The team led by Dr. Heng-Chang Chen from Łukasiewicz – PORT, in collaboration with scientists from Jagiellonian University and KU Leuven (Belgium), has set out to identify innovative strategies for the functional cure of HIV. The research has received PLN 3.5 million in funding from the Weave-U NISONO program.
According to the World Health Organization, by the end of 2023 approximately 39.9 million people worldwide were living with HIV, including about 1.4 million children aged 0–14. These figures raise an important question: why, despite technological progress and advances in medicine, does HIV remain undefeated?
An Enemy Lying Dormant
After entering a cell, the viral genetic material (RNA) undergoes reverse transcription into viral DNA, enters the cell nucleus, and integrates into the host genome. The virus becomes indistinguishable from our own DNA and can replicate together with host cells. At this stage, some viruses enter a silent infection mode known as latency, making the virus invisible to the immune system.
– What is most dangerous about this virus and what makes it so difficult to eliminate is the reawakening of proviruses from latency—the so-called viral rebound—after discontinuation of antiretroviral therapy, explains Dr. Heng-Chang Chen, leader of the Quantitative Virology Research Group at Łukasiewicz – PORT.
HIV in the Crosshairs
Dr. Chen gained experience as a molecular virologist at, among others, Humboldt University of Berlin, Dr. Filion’s laboratory at the Centre for Genomic Regulation in Barcelona, and Dr. Benkirane’s laboratory at the Institute of Human Genetics in Montpellier.
Scientists searching for effective anti-HIV therapies have managed to slow disease progression and extend patients’ lives. However, these treatments are costly, not accessible to everyone, and require lifelong antiretroviral drug use. Although the virus has not yet been completely eliminated from infected individuals, there is hope—Dr. Chen is working on an alternative solution.
Functional HIV Therapies Combined with Genomic Informatics—Soon?
Currently, at least five different antiretroviral strategies are used in the fight against HIV. One of them, the “shock and kill” strategy, aims to first reactivate latent HIV and then eliminate it using antiretroviral drugs or the host immune system. Unfortunately, this approach has not been successful to date, prompting scientists and clinicians to explore alternative strategies such as functional cure.

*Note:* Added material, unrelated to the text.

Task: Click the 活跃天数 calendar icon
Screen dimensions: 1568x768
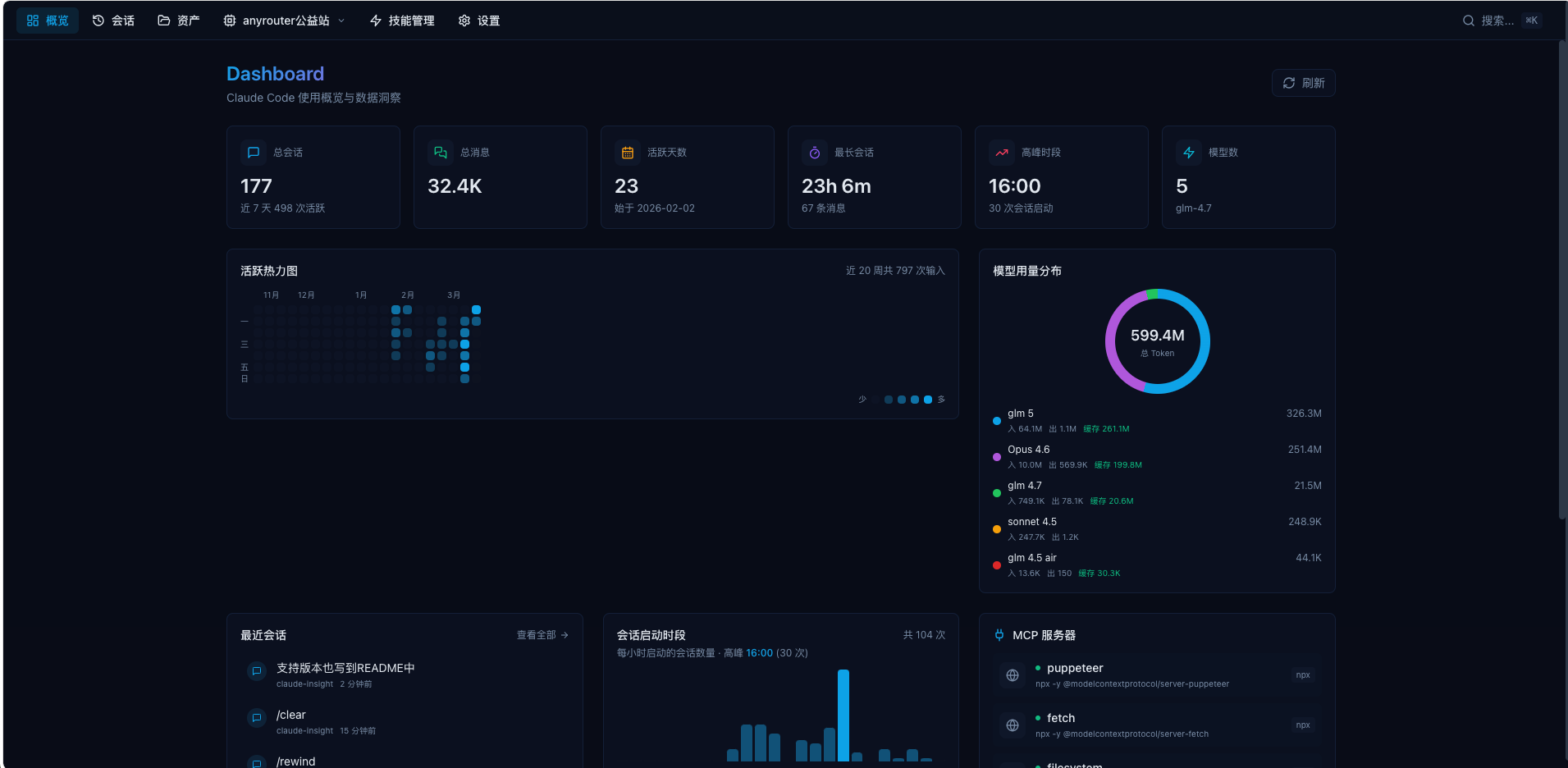Action: coord(627,152)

– The “block and lock” strategy aims to block proviral transcription and permanently lock the reservoir in a deeply latent state, explains Dr. Chen. Interestingly, we have observed that different antiretroviral drugs target different subgroups of proviruses. Since establishing my laboratory at Łukasiewicz – PORT, one of my main research areas has been investigating the impact of the host genome on shaping the microenvironment of the latent HIV reservoir (Chen, Vaccines 2023; Więcek & Chen, iScience 2023; Wiśniewski et al., iScience 2024). If we can understand these mechanistic interactions, we may be able to use knowledge about chromatin—such as chromatin silencing—to permanently block HIV transcription in deep latency.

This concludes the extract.